## WHAT THIS EXERCISE ASKS
• A. Copy the AAC encoding note word for word, starting at "Just as with" and ending at "used for encoding.".
• B. In the AAC encoding note, how many bit rate control modes does AAC support?
• C. Please pick up the note on AAC bit rate control modes from where it stops.

## TEXT SHOWN
Technical Note TN2271

Bit Rate Control Modes for AAC Encoding

Apple’s AAC audio encoder supports various bit rate control strategies tailored for a wide range of applications. This document explains these strategies and guides the user when selecting a strategy for a given application.

Introduction
Specifying the amount of output data and target quality
Interfaces
Summary
Document Revision History

Introduction

Just as with many other lossy compression tools, AAC offers different tradeoffs between audio quality and the amount of output data. The amount of output data can be measured in terms of bit rate, packet sizes, and file size. The AAC encoder supports direct control over the amount of output data by a bit rate parameter. Although it is challenging to measure the subjective audio quality, AAC supports direct control over this property by a quality parameter. Due to the contradicting requirements of achieving a certain bit rate versus quality, only one of the two parameters can be used for encoding.

AAC supports four bit rate control modes supporting either a bit rate or a quality parameter as shown in Table 1.

Table 1  The four bit rate control modes and their main parameter.

## DATA
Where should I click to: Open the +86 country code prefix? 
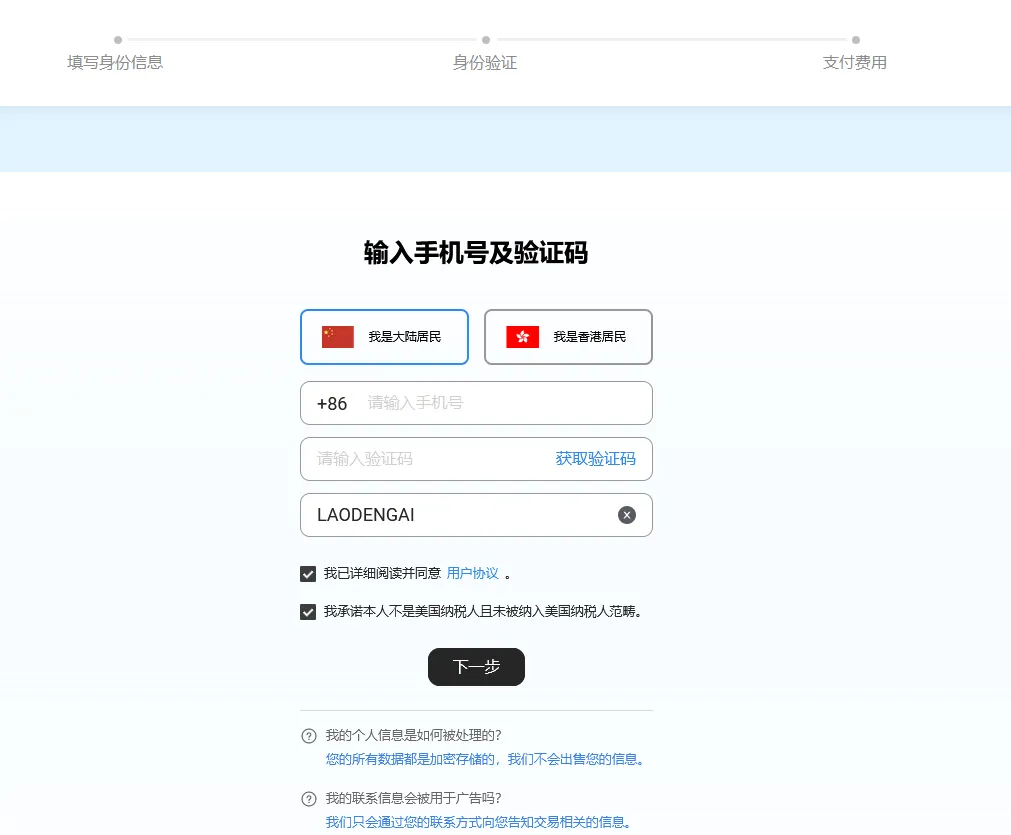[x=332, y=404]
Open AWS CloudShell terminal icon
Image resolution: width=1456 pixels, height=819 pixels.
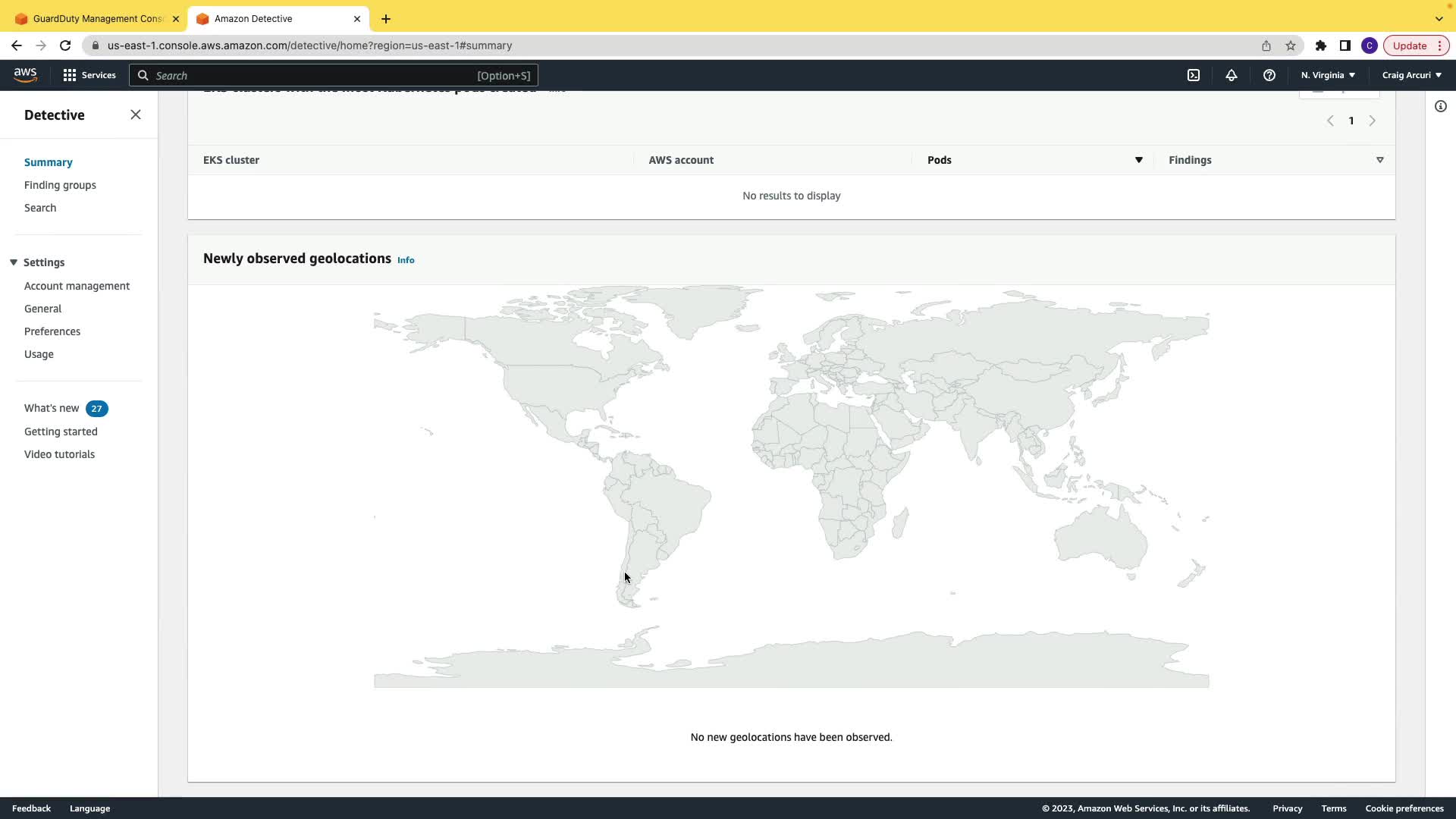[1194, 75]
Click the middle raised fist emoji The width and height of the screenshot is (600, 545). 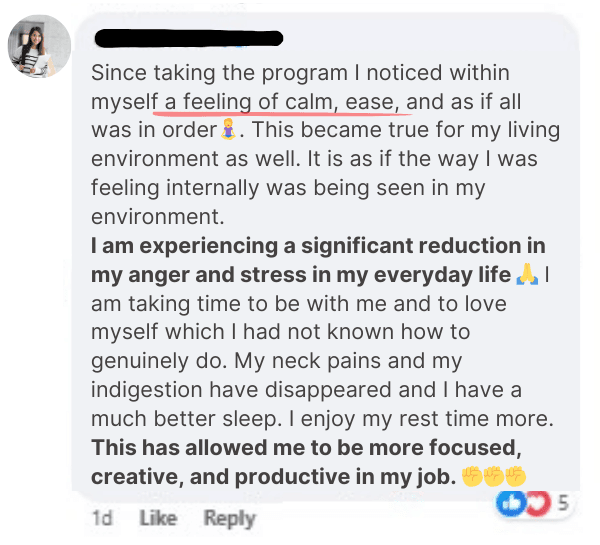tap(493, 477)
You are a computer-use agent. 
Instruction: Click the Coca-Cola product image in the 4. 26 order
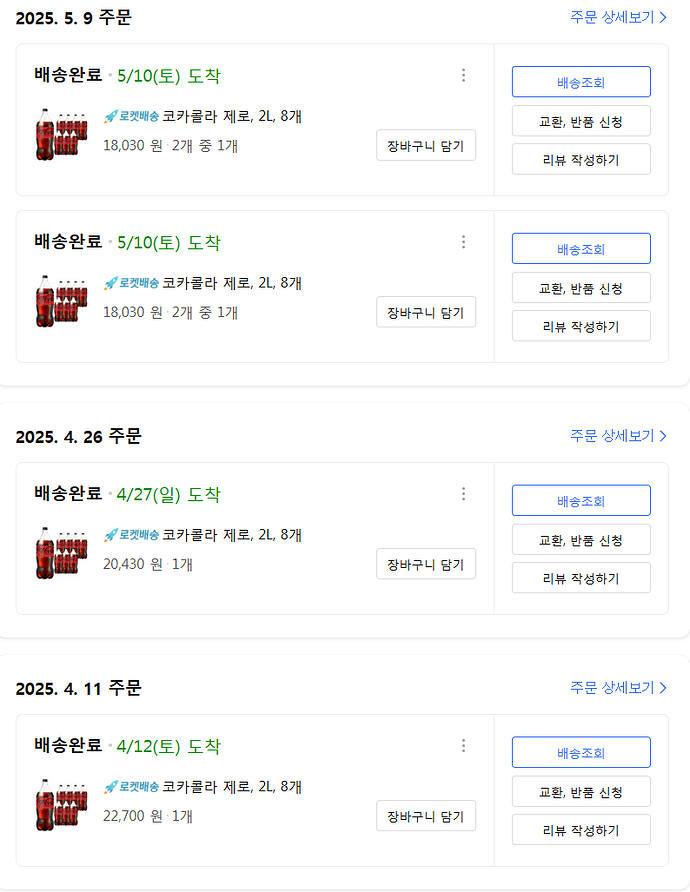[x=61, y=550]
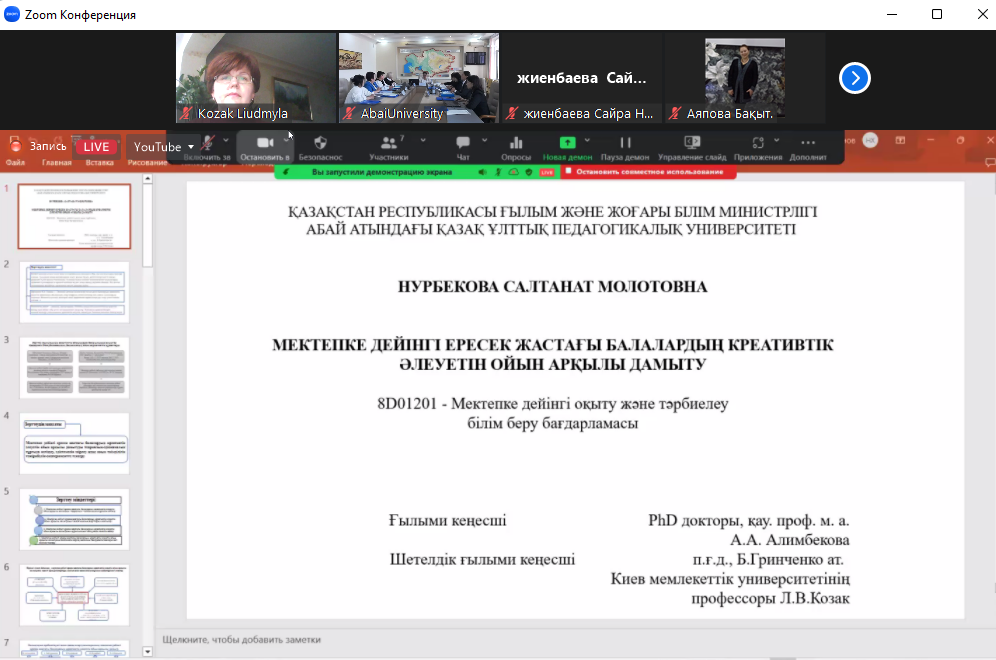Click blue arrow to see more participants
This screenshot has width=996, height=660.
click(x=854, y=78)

--

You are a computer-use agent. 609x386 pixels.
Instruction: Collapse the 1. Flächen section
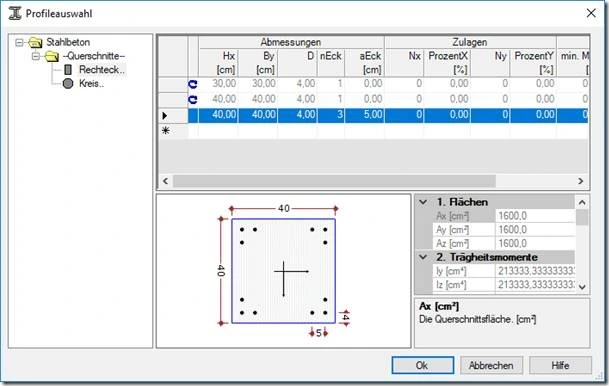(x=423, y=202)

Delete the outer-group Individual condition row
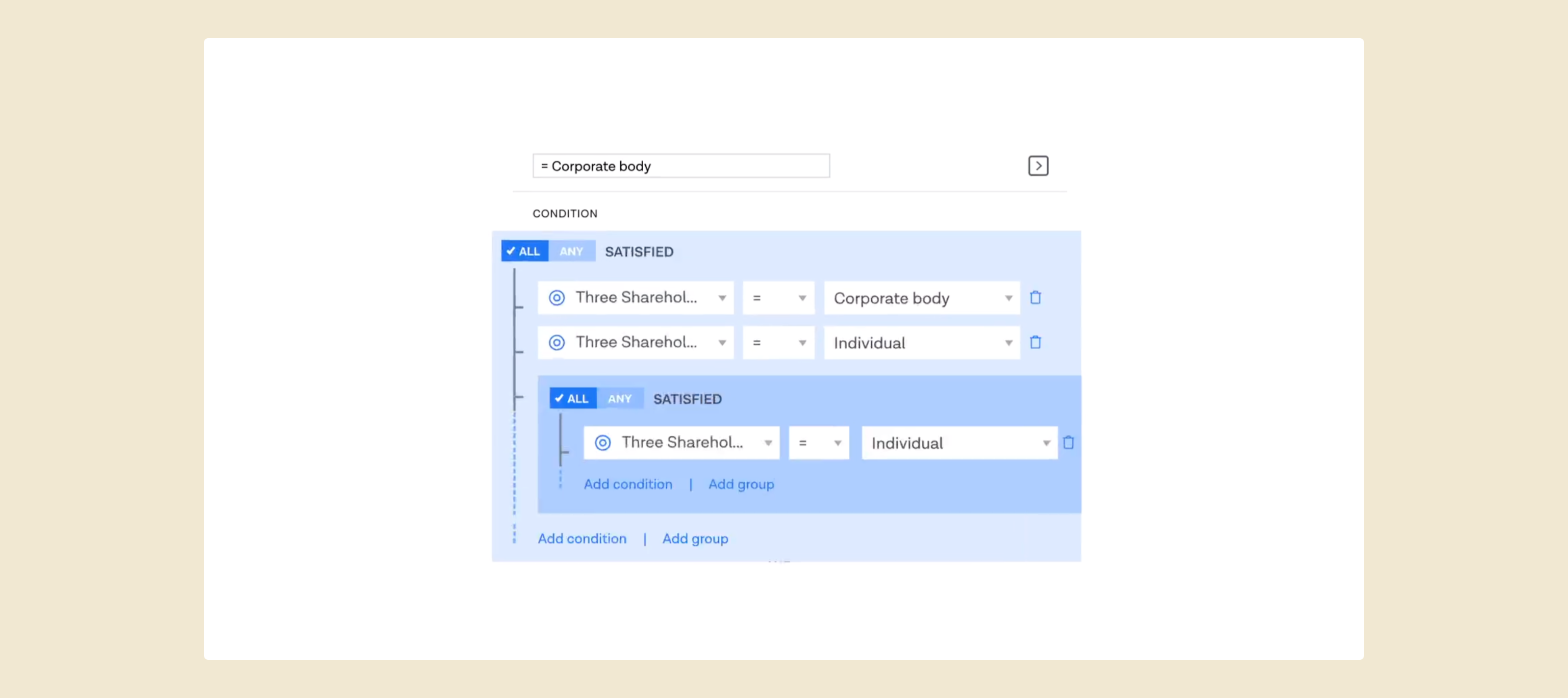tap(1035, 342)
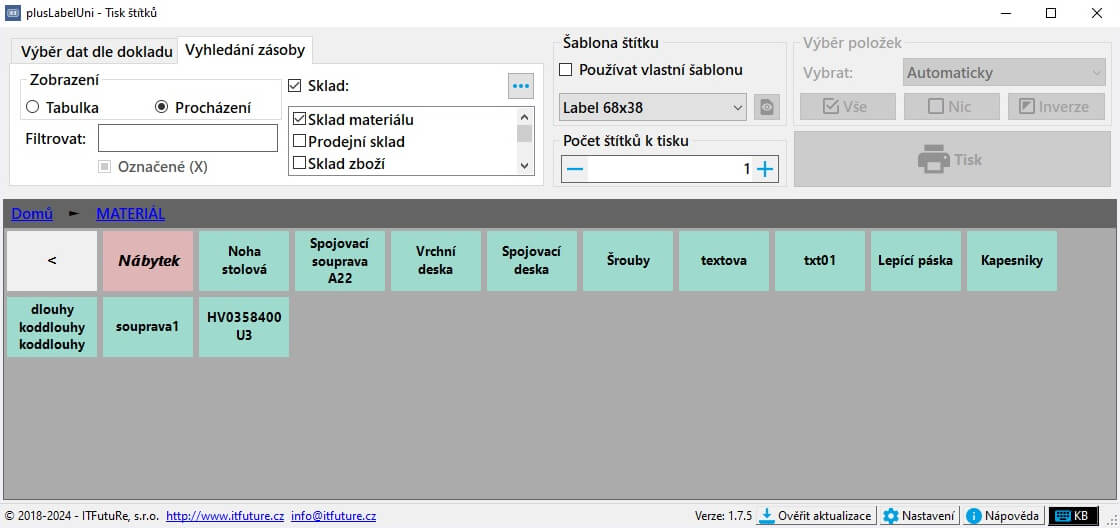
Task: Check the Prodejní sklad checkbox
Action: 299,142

* * *

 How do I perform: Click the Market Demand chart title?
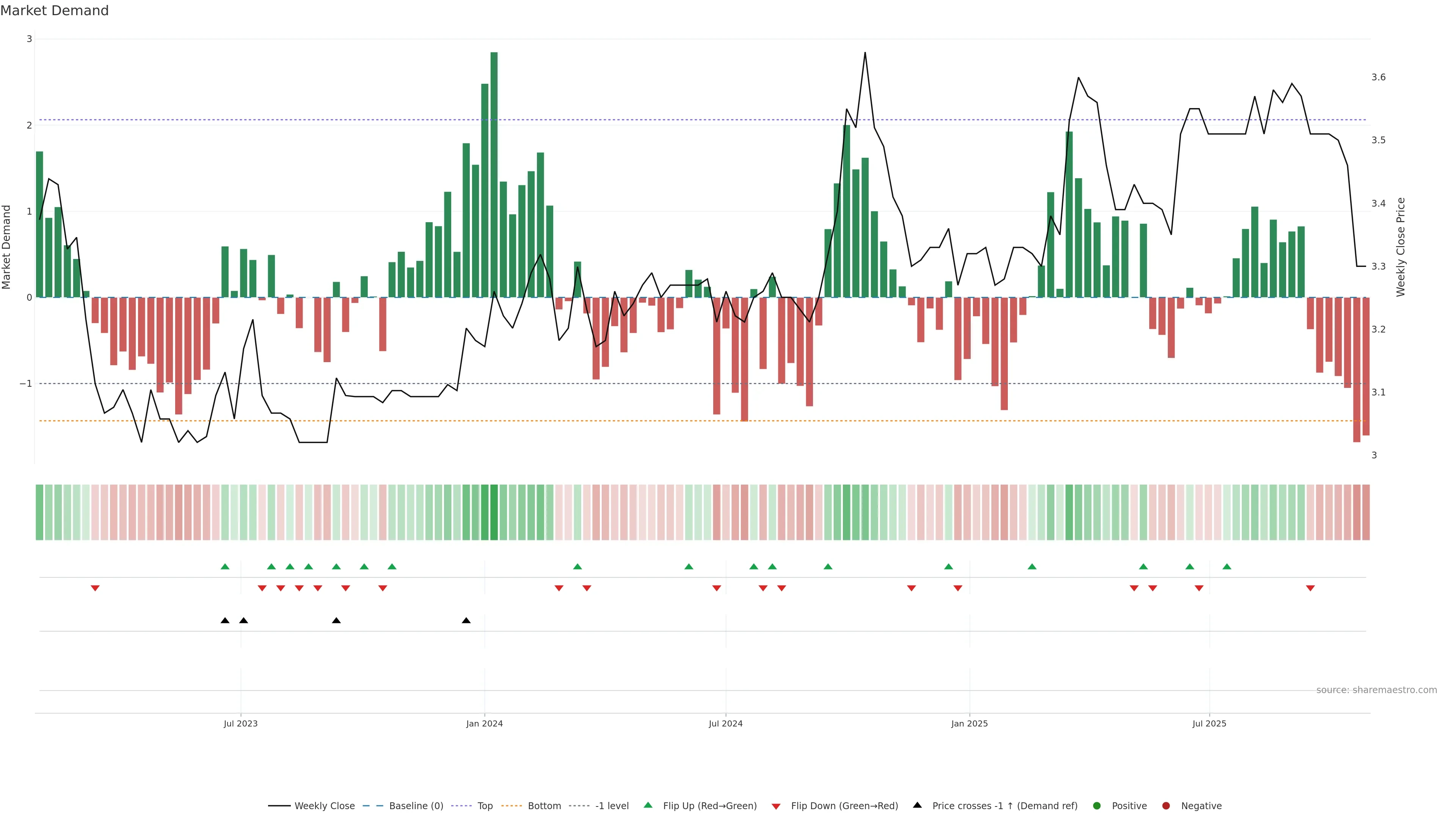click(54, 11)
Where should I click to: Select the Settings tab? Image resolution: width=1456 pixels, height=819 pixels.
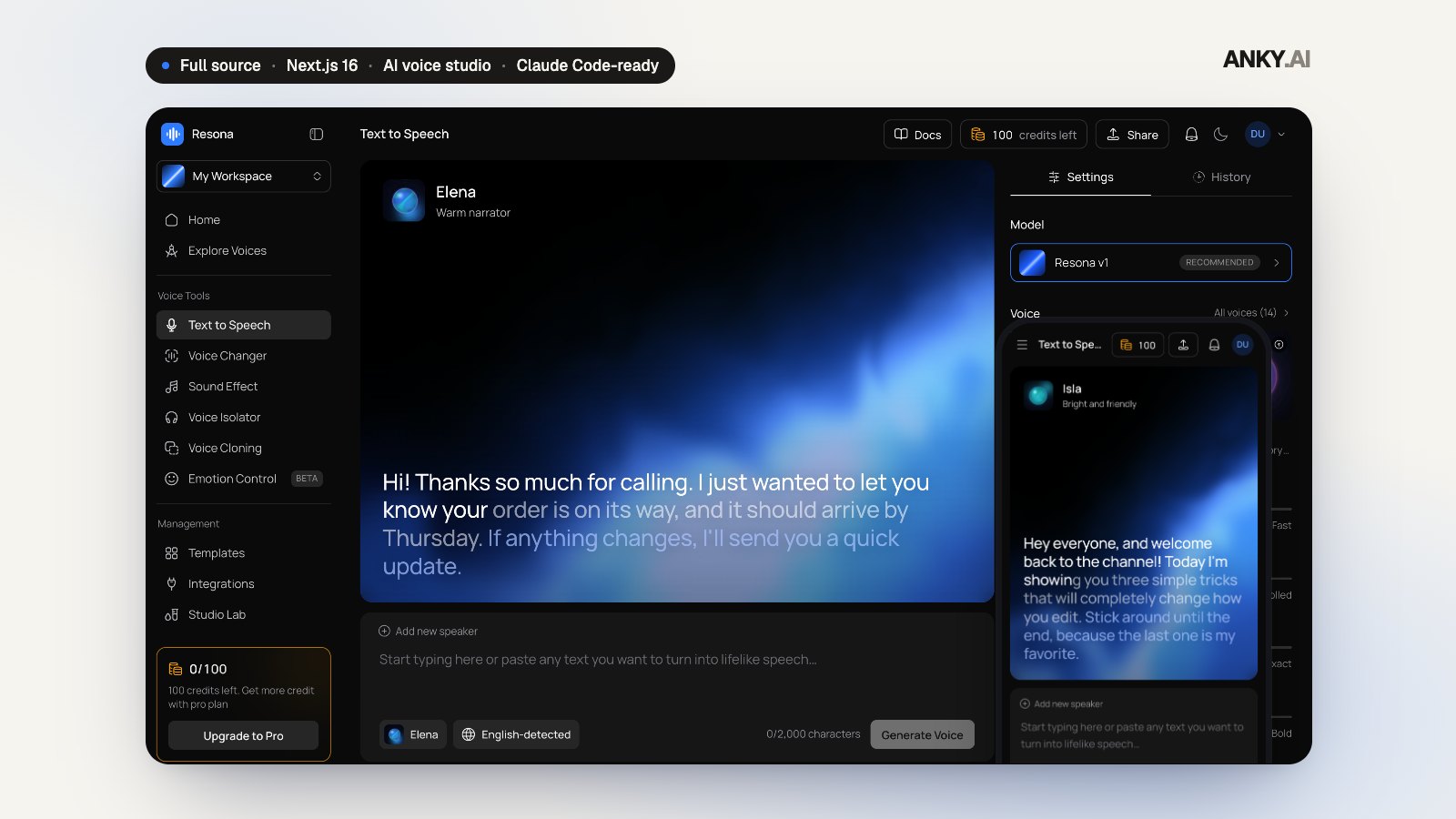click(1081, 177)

## ANSWERS FOR THE EXERCISE
• A.
Just as with many other lossy compression tools, AAC offers different tradeoffs between audio quality and the amount of output data. The amount of output data can be measured in terms of bit rate, packet sizes, and file size. The AAC encoder supports direct control over the amount of output data by a bit rate parameter. Although it is challenging to measure the subjective audio quality, AAC supports direct control over this property by a quality parameter. Due to the contradicting requirements of achieving a certain bit rate versus quality, only one of the two parameters can be used for encoding.

• B. Four.

• C.
Bit rate control mode ( kAudioCodecPropertyBitRateControlMode )

Parameter

Parameter Constant

CBR (Constant Bit Rate) - kAudioCodecBitRateControlMode_Constant

Bit Rate

kAudioCodecPropertyCurrentTargetBitRate

ABR (Average Bit Rate) - kAudioCodecBitRateControlMode_LongTermAverage

Bit Rate

kAudioCodecPropertyCurrentTargetBitRate

VBR_constrained (Constrained VBR) - kAudioCodecBitRateControlMode_VariableConstrained

Bit Rate

kAudioCodecPropertyCurrentTargetBitRate

VBR (Variable Bit Rate) - kAudioCodecBitRateControlMode_Variable

Quality

kAudioCodecPropertySoundQualityForVBR

The three modes that are based on the bit rate parameter permit different amounts of variations of the bit rate over time.

Specifying the amount of output data and target quality

The amount of output data generated by the encoder is commonly specified by the bit rate parameter in bits per second. The codec aims at the target bit rate. The CBR mode provides the tightest control of the bit rate target, while ABR mode and VBR_constrained mode impose lesser restrictions on the bit rate variation over time. In VBR mode the bit rate will increase when the quality parameter is increased but there is no direct control of the average bit rate. All control modes will generate packets with varying size as illustrated in Fig. 1, even in CBR mode.

Figure 1  Illustration of packets representing the audio signal.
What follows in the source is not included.